Environmental Protection by Professional Salvors - 2019 Jul 10

Members of the International Salvage Union provided 224 services to vessels carrying 3,213,228 tonnes of potentially polluting cargo and fuel during operations in 2018 demonstrating the importance of ISU members' role in protecting the marine environment.

The statistics show that Lloyd's Open Form (LOF) continues to be an important contract and in 2018 there were 55 cases for ISU members. It compares with 46 cases in 2017. There was a significant increase in 2018 of vessels carrying crude oil and refined oil products 1,302,988 tonnes – up from 933,198 tonnes in 2017. The 2018 numbers also reveal a large increase in the number of containers involved in salvage cases, rising from 45,655 TEU in 2017 to 59,874 TEU in 2018.

Bulk cargoes declined to 743,100 tonnes in 2018. This category includes products such as coal, scrap steel, grains, soya and cement. A number of bulk cargoes are not included as potential pollutants and ISU members also provided services to bulkers carrying 497,973 tonnes of non-hazardous dry bulk – mainly metal ores. The data come from the results of the ISU's 2018 Pollution Prevention Survey. The survey was re-based in 2014 to include a wider range of potential pollutants including ontainers and hazardous and dirty bulk cargoes. Bunker fuel, at 111,796 tonnes in 2018, was down from 135,995 tonnes the previous year. A number of services noted within the total did not record the quantity of bunkers on the vessel or the cargo type.

Not all of these potential pollutants were at risk of going into the sea. Some cases will have been simple with limited peril but many others will have carried a real danger of substantial environmental damage.
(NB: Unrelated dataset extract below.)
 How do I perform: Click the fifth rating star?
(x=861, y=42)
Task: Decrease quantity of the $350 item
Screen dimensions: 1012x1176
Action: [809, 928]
However, just one major incident can cause an environmental catastrophe with huge financial and reputational consequences.

In the period 1994 to end-2018, ISU members have provided services to casualty vessels carrying 31,419,604 tonnes of potential pollutants, an average of more than one million tonnes per year.

Of the 224 services provided by ISU members in 2018, variants of wreck removal contracts were used in 26 services; Lloyd's Open Form – 33 services (in total, Lloyd's recorded 53 LOFs in 2018. That number includes LOFs performed by non-ISU members and there may be some under reporting in the ISU survey). Towage contracts accounted for 61 services; Japanese Form – 38 services; Fixed Price – 4 services; Day Rate – 33 services and other contracts were used in 29 services.

The survey was first conducted by ISU in 1994

and the methodology was updated in 2014. It now

recognises that coastal state authorities consider

most cargoes to be potentially polluting. Container

trade has also increased dramatically and the

capacity of containerships is now far greater than

in 1994. Containers, with mixed and sometimes

hazardous contents - and the danger they cause

if left in the sea - are both a potential pollutant and

hazard.

The survey takes account of the International

Convention on the Prevention of Pollution from

Ships (MARPOL), the International Maritime

Dangerous Goods Code (IMDG Code), Intercargo

guidance, P&I Club guidance; International Tanker

Owners Pollution Federation publications and the

International Solid Bulk Cargoes Code.